▶ _Instructions to follow_
Find the line containing "Given: Open the Apache Spark title link", then return it and every line after it through the end of the records, exactly. Leave out pictures.
◆ ◆ ◆ ◆
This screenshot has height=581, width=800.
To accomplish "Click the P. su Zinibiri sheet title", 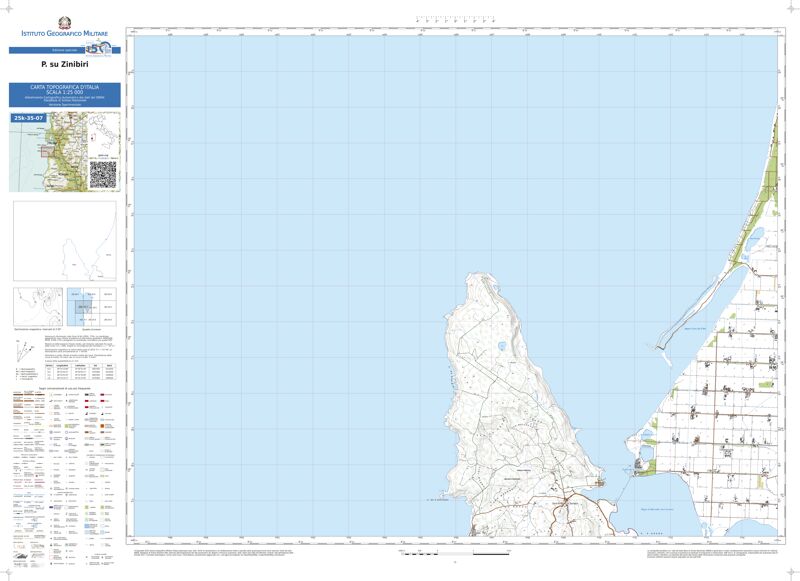I will [x=65, y=64].
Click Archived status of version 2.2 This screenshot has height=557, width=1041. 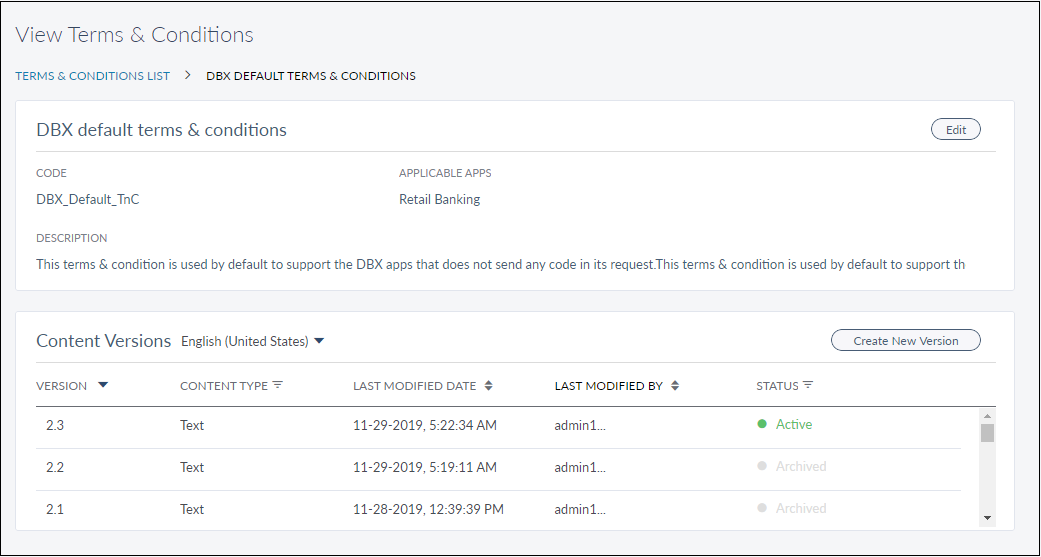800,467
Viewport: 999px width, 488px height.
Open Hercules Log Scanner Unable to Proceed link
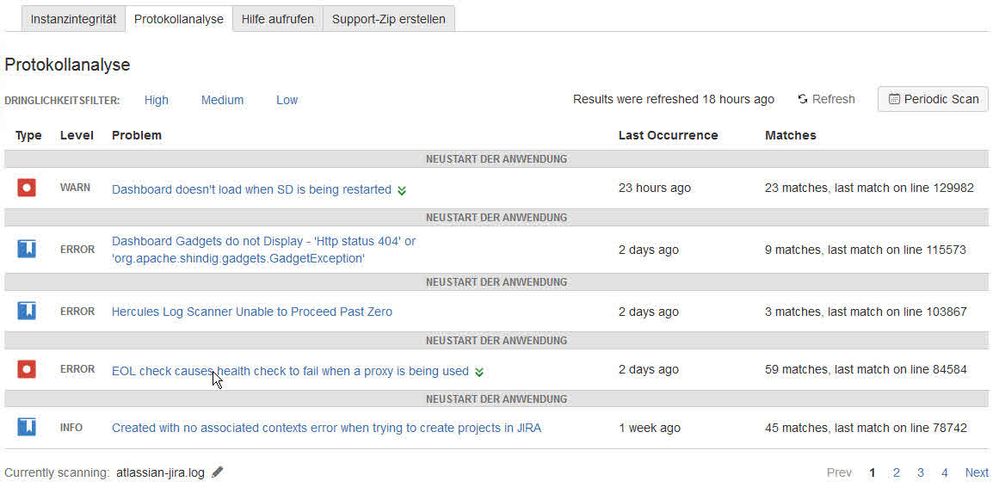click(x=252, y=312)
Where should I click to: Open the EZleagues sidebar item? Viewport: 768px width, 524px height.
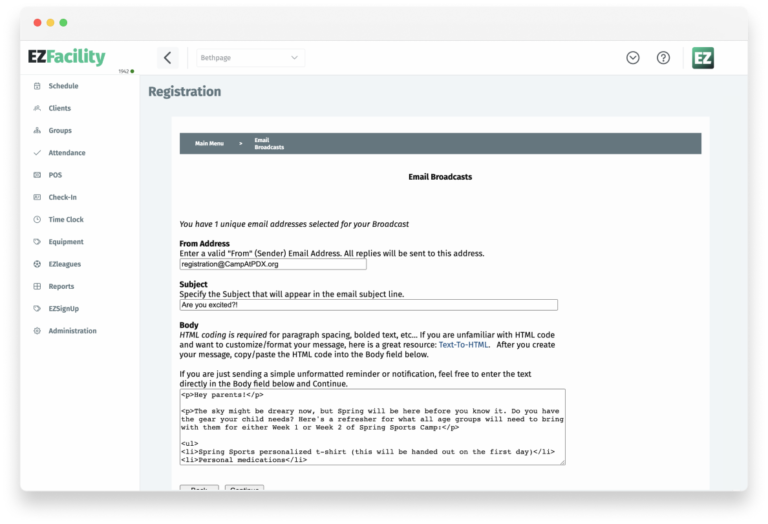(x=66, y=264)
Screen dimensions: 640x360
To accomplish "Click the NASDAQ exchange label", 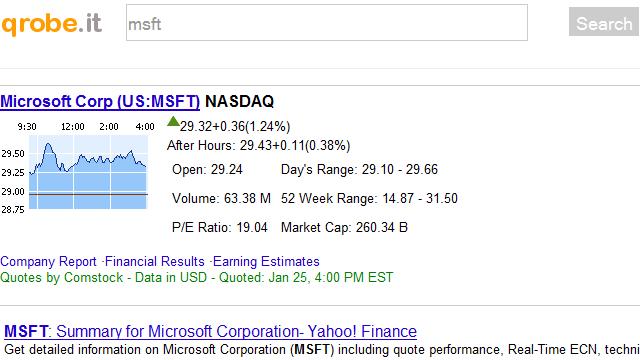I will point(239,101).
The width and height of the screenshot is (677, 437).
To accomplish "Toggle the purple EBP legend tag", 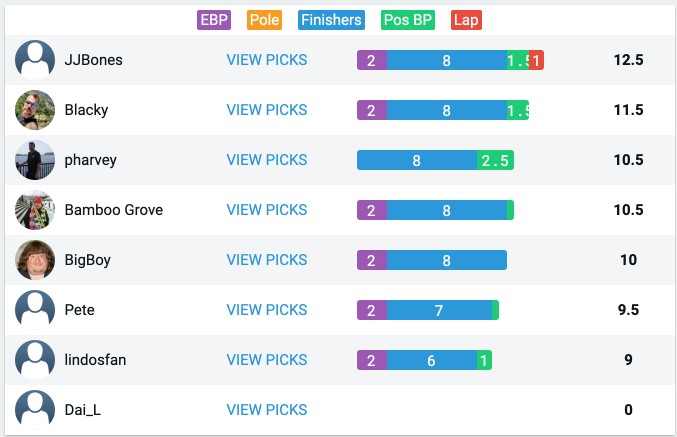I will click(x=214, y=20).
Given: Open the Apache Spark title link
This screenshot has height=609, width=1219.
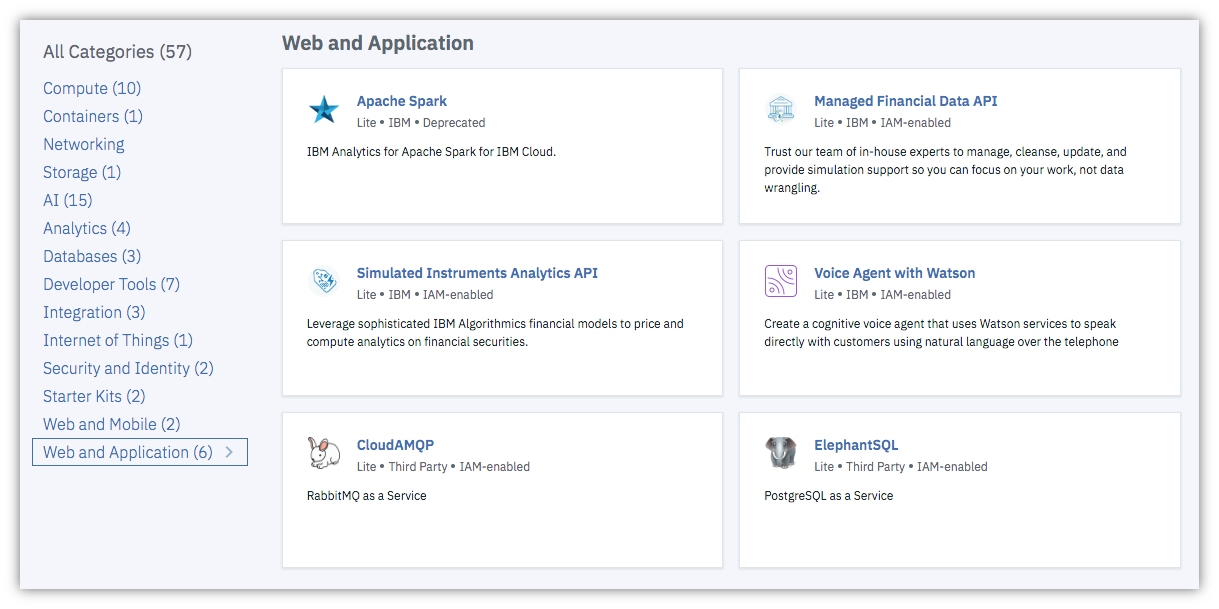Looking at the screenshot, I should point(402,101).
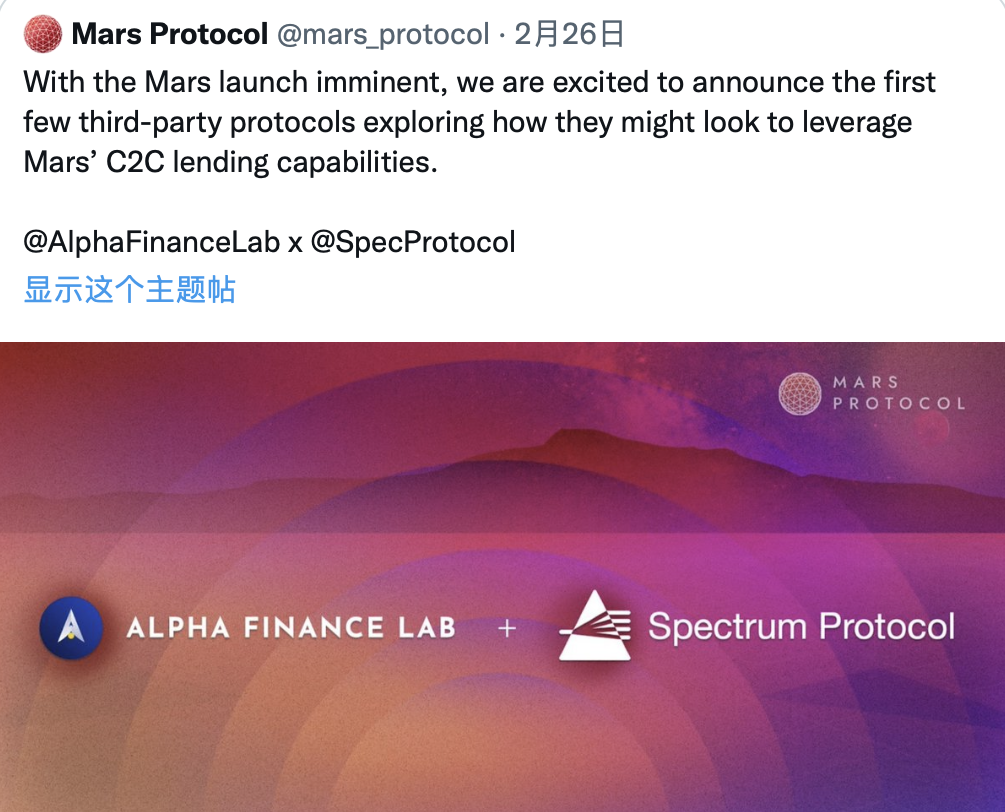Click the MARS PROTOCOL banner wordmark
Screen dimensions: 1005x812
[899, 393]
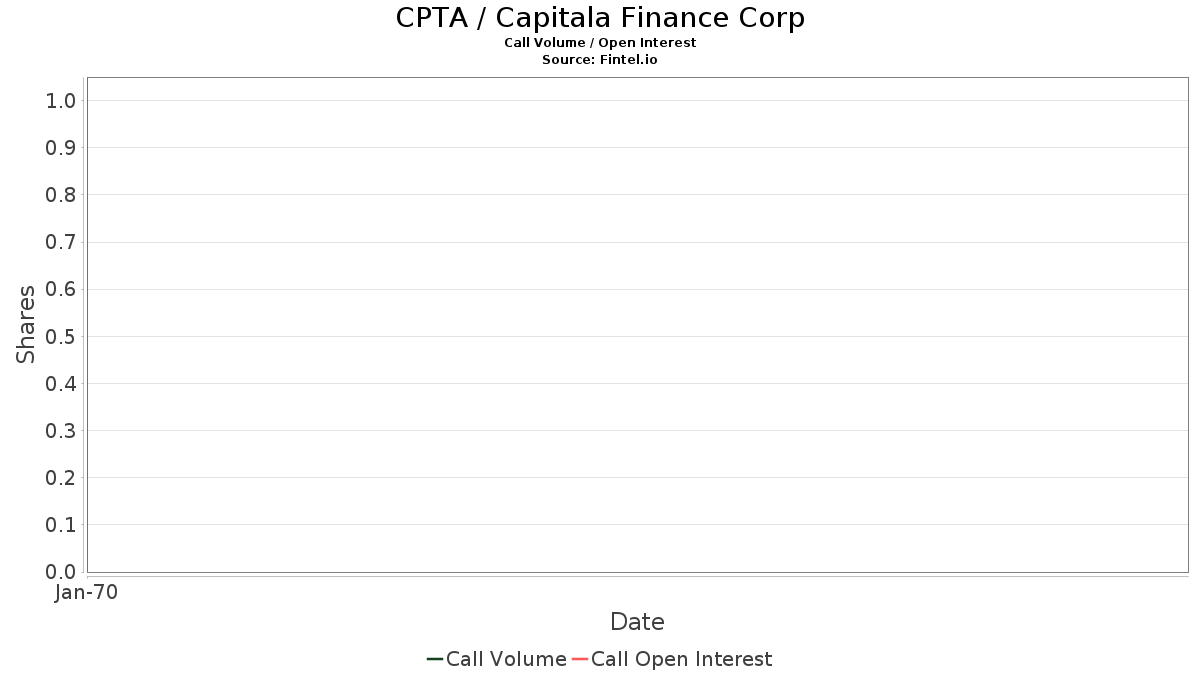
◆ ◆ ◆ ◆
▶ _Written solution_
Given: Open the Apache Spark title link
This screenshot has height=609, width=1219.
Looking at the screenshot, I should point(402,101).
Click the MARS PROTOCOL banner wordmark
Screen dimensions: 1005x812
[899, 393]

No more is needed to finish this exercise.